:: Document section ::

STUFFED CHICKEN BREASTS

WITH MUSHROOM SAUCE

4-6 boneless chicken breasts

Flour

Paprika

2 Tbsp. melted, salted butter

2 cups fresh bread crumbs

2 Tbsp. chopped onion

1 tsp. salt

¼ tsp. poultry seasoning

¼ cup hot water

2 Tbsp. melted, salted butter, or more

Halve the breasts, and dust with flour, salt, and paprika. Combine bread crumbs, onion, salt, poultry season, and hot water, and mix well.  Make a pocked in meat, and stuff breasts with mixture. Use a toothpick to hold, if necessary. In a skillet, brown chicken in butter. Place chicken in a greased casserole dish, and bake in a 325-degree oven for 1 hour. Serve with fresh mushroom sauce.

FRESH MUSHROOM SAUCE

½ lb. fresh mushrooms

¼ cup minced onion

2 Tbsp. salted butter

2 Tbsp. all-purpose flour

½ cup sour cream

½ pint whipping cream

Salt and pepper to taste

Brown mushrooms and onions in butter. Stir in flour, salt, and pepper. Cook very slowly, adding cream and sour cream until slightly thickened. Pour over chicken just before serving. Make ahead, cover, and rewarm.

:::

* **Written task a**
Reproduce the stuffed chicken recipe from "½ pint whipping" up to and including "cover, and rewarm.", swapping "whipping cream" for "heavy cream".

:: The data ::

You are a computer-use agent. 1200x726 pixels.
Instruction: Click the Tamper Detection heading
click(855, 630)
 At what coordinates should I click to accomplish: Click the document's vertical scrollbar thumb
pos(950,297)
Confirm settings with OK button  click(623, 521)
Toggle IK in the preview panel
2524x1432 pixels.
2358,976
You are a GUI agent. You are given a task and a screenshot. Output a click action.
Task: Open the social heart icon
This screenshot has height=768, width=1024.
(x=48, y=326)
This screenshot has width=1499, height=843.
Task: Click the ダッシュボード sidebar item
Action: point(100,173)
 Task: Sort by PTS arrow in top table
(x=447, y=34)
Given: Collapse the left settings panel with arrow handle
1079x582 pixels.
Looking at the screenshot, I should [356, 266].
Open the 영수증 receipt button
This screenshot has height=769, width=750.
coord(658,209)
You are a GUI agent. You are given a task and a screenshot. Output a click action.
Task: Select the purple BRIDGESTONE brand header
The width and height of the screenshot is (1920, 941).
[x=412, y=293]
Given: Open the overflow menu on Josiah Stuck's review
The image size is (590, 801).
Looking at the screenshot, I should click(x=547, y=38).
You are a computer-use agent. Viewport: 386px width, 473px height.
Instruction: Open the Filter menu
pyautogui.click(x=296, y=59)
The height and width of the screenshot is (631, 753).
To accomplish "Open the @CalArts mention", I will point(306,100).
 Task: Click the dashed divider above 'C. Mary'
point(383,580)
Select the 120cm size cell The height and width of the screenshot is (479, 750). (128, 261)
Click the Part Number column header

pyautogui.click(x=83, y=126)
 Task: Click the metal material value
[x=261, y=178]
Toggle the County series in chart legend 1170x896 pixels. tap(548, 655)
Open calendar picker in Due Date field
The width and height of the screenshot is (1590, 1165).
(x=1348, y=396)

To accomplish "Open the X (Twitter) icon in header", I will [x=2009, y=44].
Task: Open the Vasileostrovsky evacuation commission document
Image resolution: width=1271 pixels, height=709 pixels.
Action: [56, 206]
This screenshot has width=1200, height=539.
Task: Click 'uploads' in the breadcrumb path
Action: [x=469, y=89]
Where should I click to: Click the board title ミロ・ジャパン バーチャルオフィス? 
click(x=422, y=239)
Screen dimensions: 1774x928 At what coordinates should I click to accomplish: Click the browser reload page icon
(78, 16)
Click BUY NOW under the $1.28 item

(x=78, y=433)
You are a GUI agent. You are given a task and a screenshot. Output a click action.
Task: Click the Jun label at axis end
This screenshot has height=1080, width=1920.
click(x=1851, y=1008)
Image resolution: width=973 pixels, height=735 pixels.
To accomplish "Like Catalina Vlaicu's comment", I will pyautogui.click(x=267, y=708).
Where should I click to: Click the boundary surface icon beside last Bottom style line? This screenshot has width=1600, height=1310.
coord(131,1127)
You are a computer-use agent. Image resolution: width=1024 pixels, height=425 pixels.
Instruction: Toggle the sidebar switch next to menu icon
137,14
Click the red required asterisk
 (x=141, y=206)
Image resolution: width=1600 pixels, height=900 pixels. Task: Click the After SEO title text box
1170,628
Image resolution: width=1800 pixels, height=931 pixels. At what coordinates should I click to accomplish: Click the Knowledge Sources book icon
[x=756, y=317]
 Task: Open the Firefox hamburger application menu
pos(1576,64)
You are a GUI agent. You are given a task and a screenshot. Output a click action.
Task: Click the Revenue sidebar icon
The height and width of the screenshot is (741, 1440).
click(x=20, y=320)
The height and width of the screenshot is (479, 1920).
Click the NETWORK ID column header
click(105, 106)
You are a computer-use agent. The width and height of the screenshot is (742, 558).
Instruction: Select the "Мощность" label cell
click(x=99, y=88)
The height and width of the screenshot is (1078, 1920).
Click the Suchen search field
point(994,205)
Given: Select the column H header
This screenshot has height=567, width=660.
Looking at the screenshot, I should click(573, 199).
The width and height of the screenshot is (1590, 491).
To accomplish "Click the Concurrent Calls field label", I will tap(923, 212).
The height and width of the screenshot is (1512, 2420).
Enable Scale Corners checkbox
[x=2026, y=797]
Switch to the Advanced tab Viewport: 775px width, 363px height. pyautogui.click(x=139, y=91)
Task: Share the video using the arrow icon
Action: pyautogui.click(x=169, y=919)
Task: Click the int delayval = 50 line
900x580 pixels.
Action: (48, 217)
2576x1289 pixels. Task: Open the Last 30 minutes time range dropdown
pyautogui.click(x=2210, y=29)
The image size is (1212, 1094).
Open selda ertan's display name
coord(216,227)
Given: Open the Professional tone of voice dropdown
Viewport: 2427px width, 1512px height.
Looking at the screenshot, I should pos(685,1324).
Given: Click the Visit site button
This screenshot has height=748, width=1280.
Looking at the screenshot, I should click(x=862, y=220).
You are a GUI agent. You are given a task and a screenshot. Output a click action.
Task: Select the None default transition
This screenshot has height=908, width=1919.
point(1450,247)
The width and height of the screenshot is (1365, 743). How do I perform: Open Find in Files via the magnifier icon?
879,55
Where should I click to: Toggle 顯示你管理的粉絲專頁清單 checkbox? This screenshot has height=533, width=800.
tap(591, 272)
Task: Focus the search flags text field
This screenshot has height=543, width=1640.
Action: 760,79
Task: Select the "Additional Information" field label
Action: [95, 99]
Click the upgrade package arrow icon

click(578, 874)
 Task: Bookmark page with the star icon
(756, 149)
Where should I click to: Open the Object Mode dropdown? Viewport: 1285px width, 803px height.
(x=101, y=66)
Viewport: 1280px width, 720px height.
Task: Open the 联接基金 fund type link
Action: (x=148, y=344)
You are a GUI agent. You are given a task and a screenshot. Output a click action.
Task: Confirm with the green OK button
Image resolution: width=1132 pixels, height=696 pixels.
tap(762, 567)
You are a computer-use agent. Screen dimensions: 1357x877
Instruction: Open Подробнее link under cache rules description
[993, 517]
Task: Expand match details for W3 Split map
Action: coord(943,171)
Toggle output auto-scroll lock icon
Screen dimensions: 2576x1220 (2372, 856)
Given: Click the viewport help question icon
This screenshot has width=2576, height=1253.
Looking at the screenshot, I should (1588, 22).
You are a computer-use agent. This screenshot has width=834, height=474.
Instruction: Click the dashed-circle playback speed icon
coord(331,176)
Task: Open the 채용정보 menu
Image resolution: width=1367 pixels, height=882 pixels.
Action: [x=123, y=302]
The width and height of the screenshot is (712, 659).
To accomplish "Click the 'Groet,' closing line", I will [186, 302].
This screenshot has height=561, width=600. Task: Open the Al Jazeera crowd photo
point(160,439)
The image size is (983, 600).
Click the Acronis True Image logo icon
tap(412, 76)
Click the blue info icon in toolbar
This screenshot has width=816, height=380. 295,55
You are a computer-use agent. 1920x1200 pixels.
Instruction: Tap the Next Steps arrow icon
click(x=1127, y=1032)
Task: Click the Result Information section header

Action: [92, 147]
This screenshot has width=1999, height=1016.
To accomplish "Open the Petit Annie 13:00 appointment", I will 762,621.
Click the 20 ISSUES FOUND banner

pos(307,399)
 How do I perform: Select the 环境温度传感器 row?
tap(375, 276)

:::

* **Written task b**
Retype the records character for character, from the line with "Image resolution: width=1800" up to and including the line with "click(x=20, y=320)".

* **Complete answer a**
½ pint heavy cream

Salt and pepper to taste

Brown mushrooms and onions in butter. Stir in flour, salt, and pepper. Cook very slowly, adding cream and sour cream until slightly thickened. Pour over chicken just before serving. Make ahead, cover, and rewarm.

* **Complete answer b**
Image resolution: width=1800 pixels, height=931 pixels. At what coordinates should I click to accomplish: Click the Knowledge Sources book icon
[x=756, y=317]
 Task: Open the Firefox hamburger application menu
pos(1576,64)
You are a GUI agent. You are given a task and a screenshot. Output a click action.
Task: Click the Revenue sidebar icon
The height and width of the screenshot is (741, 1440).
click(x=20, y=320)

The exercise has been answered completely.